We write your utility as a function of your actions and the mailer's actions based on ambient control. This allows us to consider what would happen if you changed one action and left everything else constant. If you would have a lower utility, we define this to be a "sacrificial action".
A "policy" is a strategy in which one plays a sacrificial action in a certain class of situation.
A "workable policy" is a policy where playing it will induce the mailer to model you as an agent that plays that policy for a significant proportion of the times you play together, either for:
causal reasons - they see you play the policy and deduce you will probably continue to play it, or they see you not play it and deduce that you probably won't
acausal reasons - they accurately model you and predict that you will/won't use the policy.
A "beneficial workable policy" is when this modeling will increase your utility.
Depending on the costs/benefits, a beneficial workable policy could be rational or irrational, determined using normal decision theory. The name people use for it is unrelated - people have given in to and stood up against blackmail, they have given in to and stood up against terrorism, they have helped those who helped them or not helped them.
Not responding to blackmail is a specific kind of policy that is frequently, when dealing with humans, workable. It deals with a conceptual category that humans create without fundamental decision-theoretic relevance.
We write your utility as a function of your actions and the mailer's actions based on ambient control. This allows us to consider what would happen if you changed one action and left everything else constant.
It doesn't (at least not by varying one argument of that function), because of explicit dependence bias (this time I'm certain of it). Your action can acausally control the other agent's action, so if you only resolve uncertainty about the parameter of utility function that corresponds to your action, you are being logically rude by not taking into ...
Keep in mind: Controlling Constant Programs, Notion of Preference in Ambient Control.
There is a reasonable game-theoretic heuristic, "don't respond to blackmail" or "don't negotiate with terrorists". But what is actually meant by the word "blackmail" here? Does it have a place as a fundamental decision-theoretic concept, or is it merely an affective category, a class of situations activating a certain psychological adaptation that expresses disapproval of certain decisions and on the net protects (benefits) you, like those adaptation that respond to "being rude" or "offense"?

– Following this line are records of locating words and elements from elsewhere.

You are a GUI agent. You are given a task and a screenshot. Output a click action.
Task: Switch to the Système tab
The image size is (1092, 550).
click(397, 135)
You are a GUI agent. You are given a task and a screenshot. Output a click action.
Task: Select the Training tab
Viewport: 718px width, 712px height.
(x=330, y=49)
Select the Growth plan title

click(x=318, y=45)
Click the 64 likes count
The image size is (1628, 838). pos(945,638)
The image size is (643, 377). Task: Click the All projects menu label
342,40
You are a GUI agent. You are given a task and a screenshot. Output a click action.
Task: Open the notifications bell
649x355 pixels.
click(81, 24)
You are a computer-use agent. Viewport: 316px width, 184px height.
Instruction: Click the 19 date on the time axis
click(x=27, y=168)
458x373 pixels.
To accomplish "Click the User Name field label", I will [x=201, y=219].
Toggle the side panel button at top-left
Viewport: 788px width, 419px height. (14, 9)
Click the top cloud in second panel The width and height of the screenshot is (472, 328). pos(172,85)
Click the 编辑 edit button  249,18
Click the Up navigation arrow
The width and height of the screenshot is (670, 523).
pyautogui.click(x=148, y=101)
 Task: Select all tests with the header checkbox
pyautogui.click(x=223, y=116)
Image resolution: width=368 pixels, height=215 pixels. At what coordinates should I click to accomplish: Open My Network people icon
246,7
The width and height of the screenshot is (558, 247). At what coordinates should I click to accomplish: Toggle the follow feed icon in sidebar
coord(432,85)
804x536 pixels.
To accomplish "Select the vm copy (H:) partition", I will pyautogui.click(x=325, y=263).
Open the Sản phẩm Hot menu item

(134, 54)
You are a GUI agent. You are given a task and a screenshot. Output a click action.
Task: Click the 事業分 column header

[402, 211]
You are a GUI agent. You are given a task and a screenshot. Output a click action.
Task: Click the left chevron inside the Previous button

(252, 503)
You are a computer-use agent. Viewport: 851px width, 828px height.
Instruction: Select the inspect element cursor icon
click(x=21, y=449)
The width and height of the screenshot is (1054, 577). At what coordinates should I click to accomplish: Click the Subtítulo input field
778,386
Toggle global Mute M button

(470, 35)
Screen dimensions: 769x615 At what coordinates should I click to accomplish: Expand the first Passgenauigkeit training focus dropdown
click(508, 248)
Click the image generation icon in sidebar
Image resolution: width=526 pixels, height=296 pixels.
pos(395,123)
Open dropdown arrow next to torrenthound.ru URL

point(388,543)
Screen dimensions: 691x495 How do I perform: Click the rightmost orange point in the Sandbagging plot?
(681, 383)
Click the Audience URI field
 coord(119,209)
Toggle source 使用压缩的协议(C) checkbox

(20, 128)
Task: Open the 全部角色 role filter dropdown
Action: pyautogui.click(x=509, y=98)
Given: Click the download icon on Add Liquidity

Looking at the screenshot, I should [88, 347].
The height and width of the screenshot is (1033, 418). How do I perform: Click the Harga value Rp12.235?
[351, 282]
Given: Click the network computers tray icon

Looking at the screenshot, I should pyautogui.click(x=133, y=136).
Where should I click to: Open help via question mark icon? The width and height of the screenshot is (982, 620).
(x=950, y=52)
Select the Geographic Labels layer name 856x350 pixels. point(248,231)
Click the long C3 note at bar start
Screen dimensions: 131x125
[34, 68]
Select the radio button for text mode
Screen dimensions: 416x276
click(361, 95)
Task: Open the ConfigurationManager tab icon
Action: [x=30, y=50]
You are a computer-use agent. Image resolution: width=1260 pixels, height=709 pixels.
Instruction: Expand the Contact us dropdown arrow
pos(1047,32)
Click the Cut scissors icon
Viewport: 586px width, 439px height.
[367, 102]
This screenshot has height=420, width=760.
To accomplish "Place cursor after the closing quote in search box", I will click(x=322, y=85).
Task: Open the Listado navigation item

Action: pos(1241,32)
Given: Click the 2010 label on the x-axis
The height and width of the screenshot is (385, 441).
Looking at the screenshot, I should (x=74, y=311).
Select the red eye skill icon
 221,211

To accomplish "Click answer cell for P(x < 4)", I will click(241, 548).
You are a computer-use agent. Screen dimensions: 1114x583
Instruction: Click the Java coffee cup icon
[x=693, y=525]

We, as humans, have a concept of "default", "do nothing strategy". The other plans can be compared to the moral value of the default. Doing harm would be something worse than the default, doing good something better than the default.
Blackmail is then a situation where by decision of another agent ("blackmailer"), you are presented with two options, both of which are harmful to you (worse than the default), and one of which is better for the blackmailer. The alternative (if the blackmailer decides not to blackmail) is the default.
Compare this with the same scenario, but with the "default" action of the other agent being worse for you than the given options. This would be called normal bargaining, as in trade, where both parties benefit from exchange of goods, but to a different extent depending on which cost is set.
Why is the "default" special here? If bargaining or blackmail did happen, we know that "default" is impossible. How can we tell two situations apart then, from their payoffs (or models of uncertainty about the outcomes) alone? It's necessary to tell these situations apart to manage not responding to threats, but at the same time cooperating in trade (instead of making things as bad as you can for the trade partner, no matter what it costs you). Otherwise, abstaining from doing harm looks exactly like doing good. A charitable gift of not blowing up your car and so on.
My hypothesis is that "blackmail" is what the suggestion of your mind to not cooperate feels like from the inside, the answer to a difficult problem computed by cognitive algorithms you don't understand, and not a simple property of the decision problem itself. By saying "don't respond to blackmail", you are pushing most of the hard work into intuitive categorization of decision problems into "blackmail" and "trade", with only correct interpretation of the results of that categorization left as an explicit exercise.
(A possible direction for formalizing these concepts involves introducing some kind of notion of resources, maybe amount of control, and instrumental vs. terminal spending, so that the "default" corresponds to less instrumental spending of controlled resources, but I don't see it clearly.)
(Let's keep on topic and not refer to powerful AIs or FAI in this thread, only discuss the concept of blackmail in itself, in decision-theoretic context.)